> **Exercise tasks**:
A - In the Maminash family passage, where is Sally's Bible stored?
B - Reproduce the Maminash family passage starting at "Sally’s mother, Elizabeth, who" and ending at "their Native neighbors.".

> **Source text**:

· · · · ·

Sally’s mother, Elizabeth, who was identified as the sister of the Mohegan minister Samson Occum, apparently came from the community of Mohegan Indians in southeastern Connecticut. In 1779, then sixty-year-old Elizabeth met an untimely, as-yet-unexplained death. Some traditions say she was stoned to death by a gang of Northampton boys; others that she died in liquor.10 She was buried beside her husband, and her children took up residence among their Native neighbors.

Chair belonging to Sally Maminash

Sally’s brother, Joseph, served in the military during the American Revolution, and is listed in Massachusetts Soldiers and Sailors as follows: Mamanash, Joseph, Hadley. List of men raised to serve in the Continental Army from the 4th Hampshire regiment as returned by Capt. Samuel Cook; residence, Hadley; engaged for town of Hadley; joined Capt. Shay’s co., Col. Putnam’s regt,; term 3 years; also, Private, Capt. Daniel Shays co., Col. Rufus Putnam’s (5th) regt.; Continental Pay accounts for service from Jan. 15, 1777 to Aug, 31, 1778; reported died Aug. 31, 1778; also, same co. and regt.; return dated Albany, Feb. 9, 1778; mustered by Col. Woodbridge. He, too, is buried in an unmarked grave on Hospital Hill. Among the few artifacts remaining from the Maminash family are Sally’s Bible, stored at Forbes Library, and her favorite chair, a low ladder back with its original ash-splint seat donated by a Clapp descendant to the collection of Historic Northampton.

· · · · ·

> **Extracted material**:
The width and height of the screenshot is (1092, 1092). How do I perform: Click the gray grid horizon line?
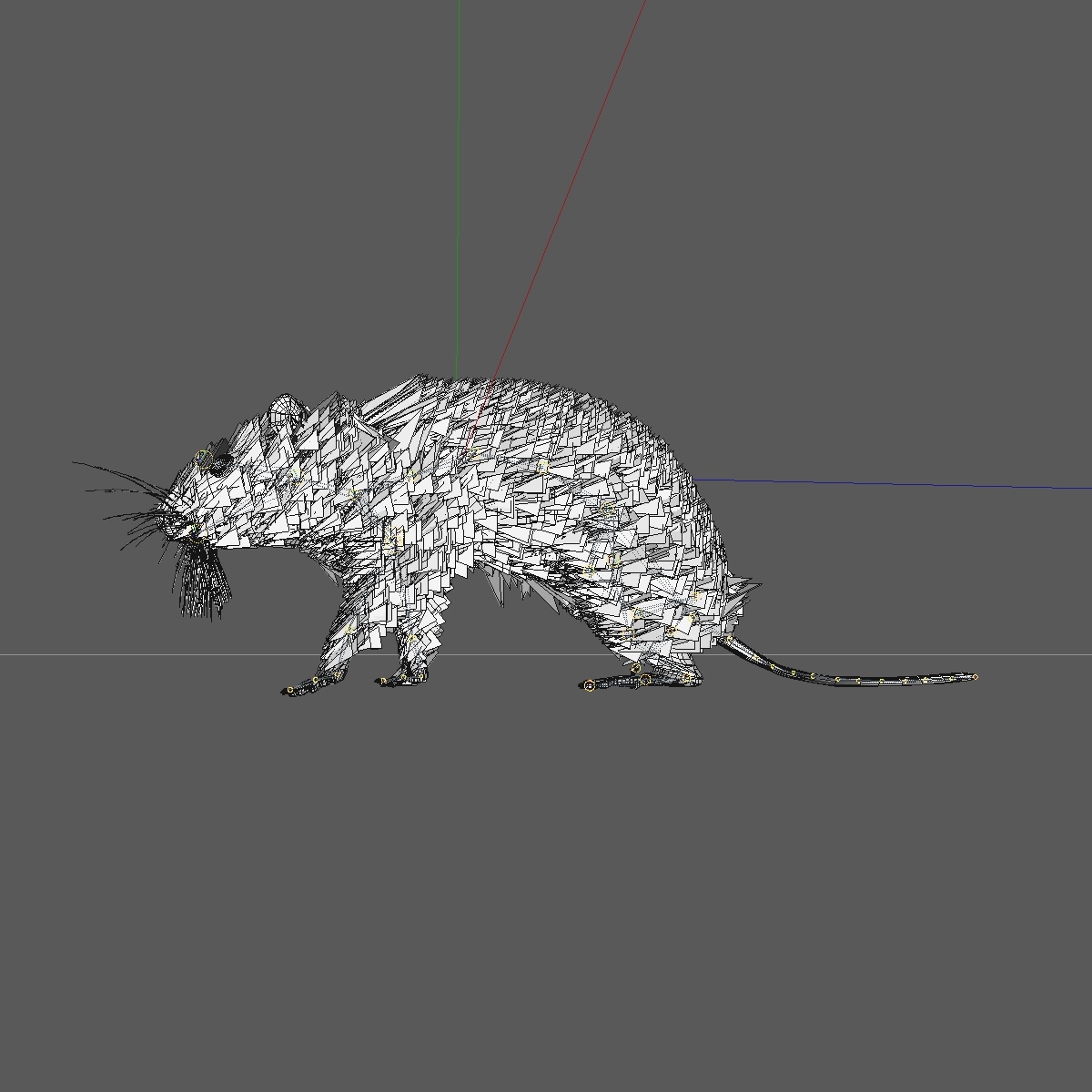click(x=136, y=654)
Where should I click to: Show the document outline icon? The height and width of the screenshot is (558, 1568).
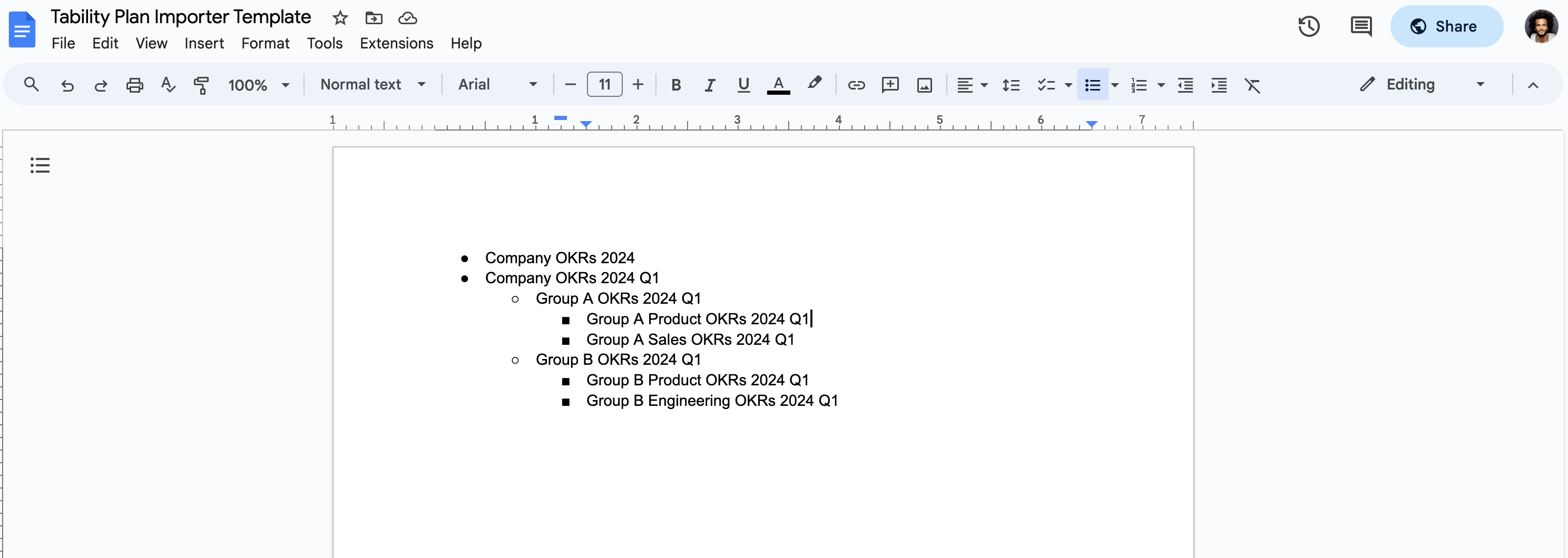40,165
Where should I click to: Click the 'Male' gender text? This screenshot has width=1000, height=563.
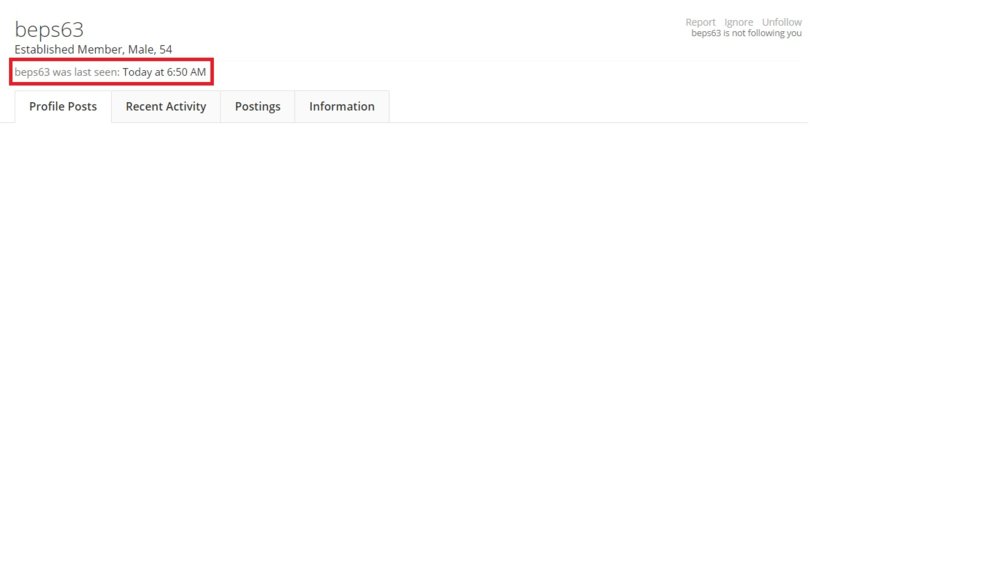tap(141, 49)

· · · · ·

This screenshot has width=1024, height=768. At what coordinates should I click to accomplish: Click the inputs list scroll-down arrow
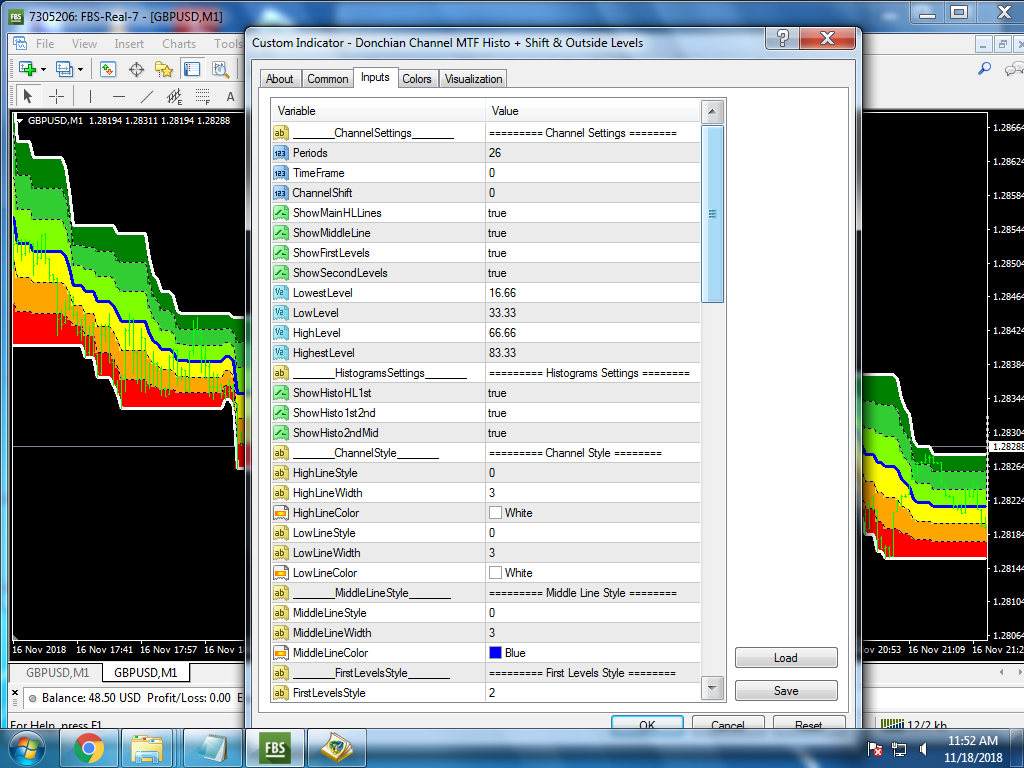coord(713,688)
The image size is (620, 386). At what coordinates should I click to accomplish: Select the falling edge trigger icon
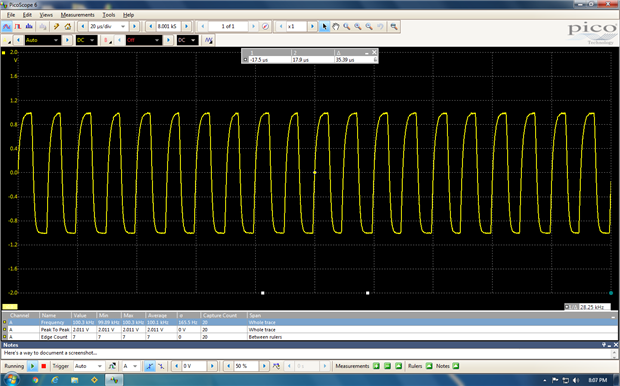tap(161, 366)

· · · · ·

> **Results of the exercise**:
A - At Forbes Library.

B -
Sally’s mother, Elizabeth, who was identified as the sister of the Mohegan minister Samson Occum, apparently came from the community of Mohegan Indians in southeastern Connecticut. In 1779, then sixty-year-old Elizabeth met an untimely, as-yet-unexplained death. Some traditions say she was stoned to death by a gang of Northampton boys; others that she died in liquor.10 She was buried beside her husband, and her children took up residence among their Native neighbors.